Cinco de Mayo
Culture/religion: Mexican heritage
Date: May 5
Cinco de Mayo, Spanish for “Fifth of May,” is celebrated annually on May 5 to commemorate the Mexican Army’s victory over the French Empire at the Battle of Puebla on May 5, 1862.
The date is more popularly celebrated in the United States than in Mexico and has become associated with the celebration of Mexican-American culture – beginning in California in 1863. In Mexico, the commemoration of the battle continues to be mostly ceremonial with military parades or battle reenactments. The city of Puebla marks the event with an arts festival, a festival of local cuisine and reenactments of the battle.
(Not to be confused with Mexican Independence Day, which occurs on September 16.)
Cinco de Mayo, Wikipedia
Date: May 9
Laylat-al-Qadr is known as the Night of Power and is said to be the holiest night in the Islamic calendar.

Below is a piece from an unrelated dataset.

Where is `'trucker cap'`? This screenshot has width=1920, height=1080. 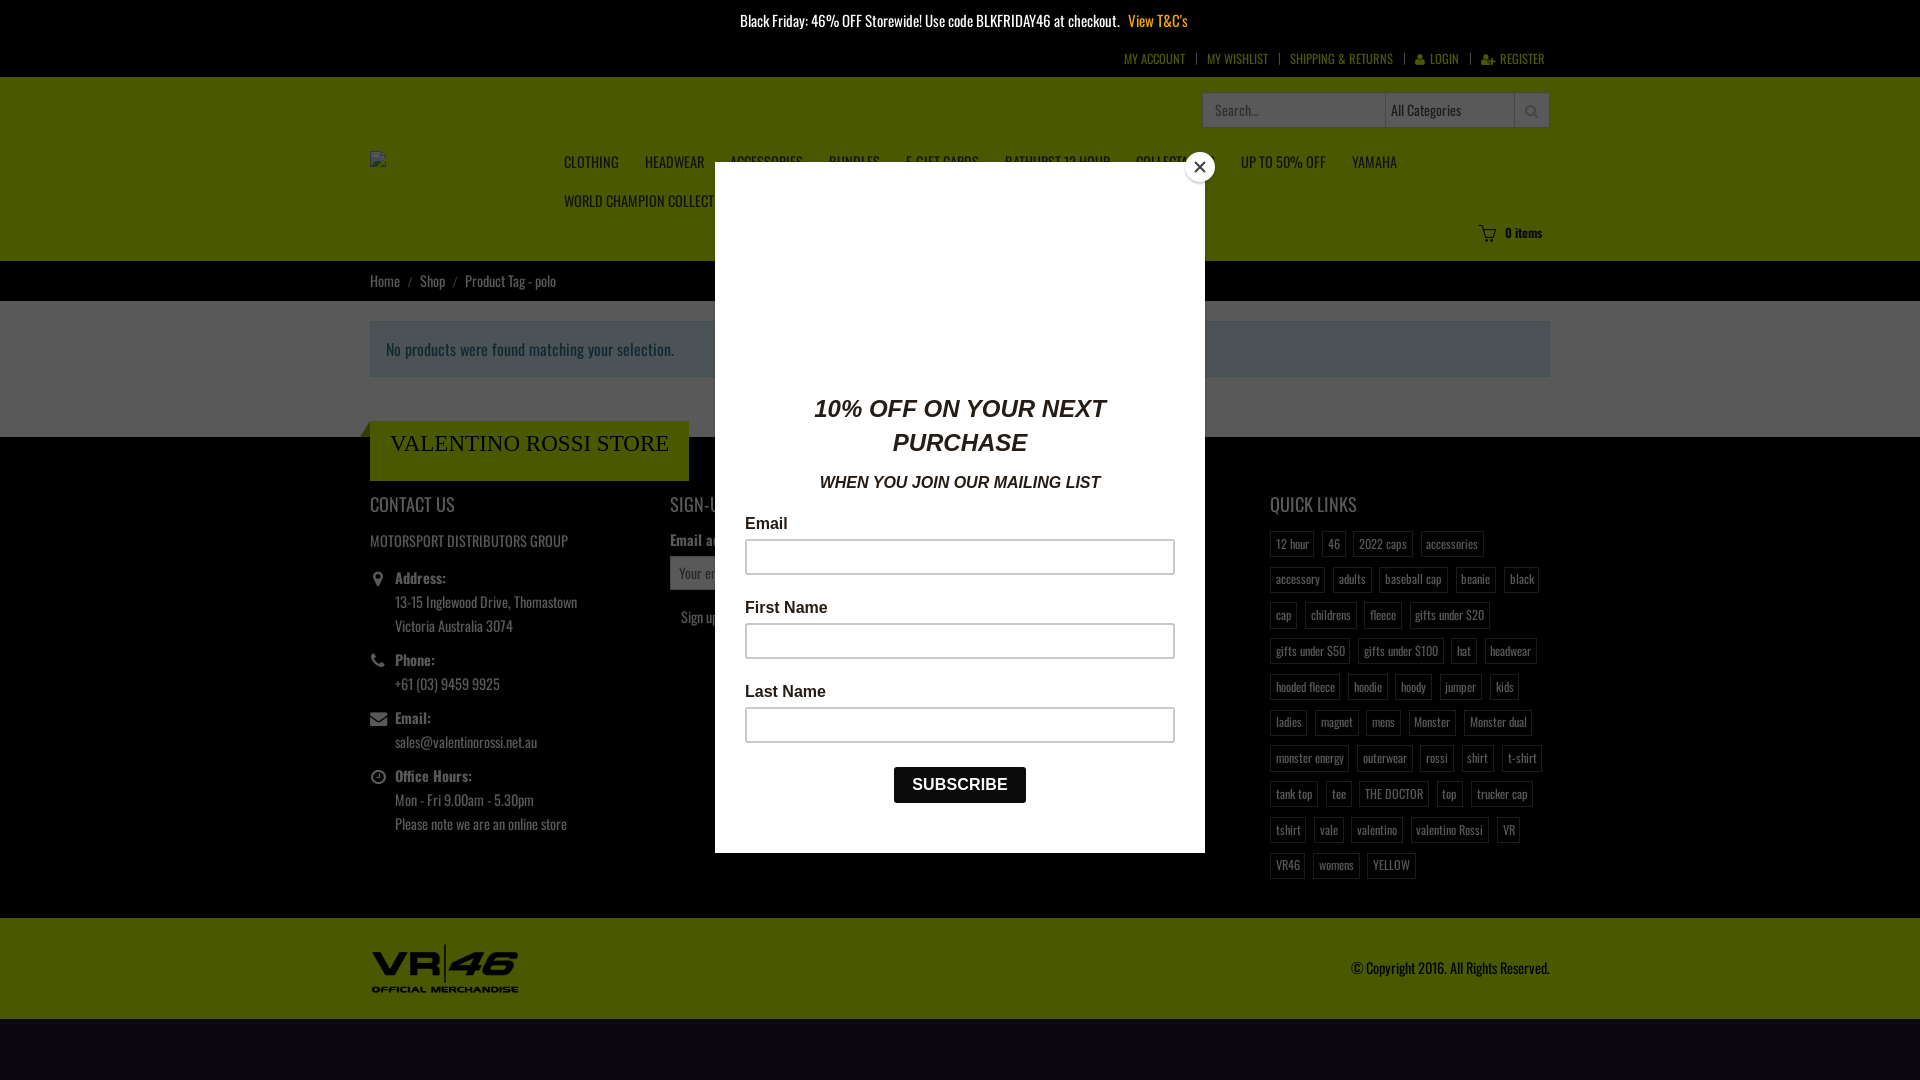 'trucker cap' is located at coordinates (1470, 793).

Laylat-al-Qadr is the night when the first verses of the Holy Qur’an were revealed to the Prophet Muhammad. The night falls in the last 10 days of Ramadan, and while the exact date is unknown, it is believed to fall on the 27th of the Holy month.
Observances include dedicating the day to worship, reciting the Holy Qur’an to learn the teachings and giving to those in need.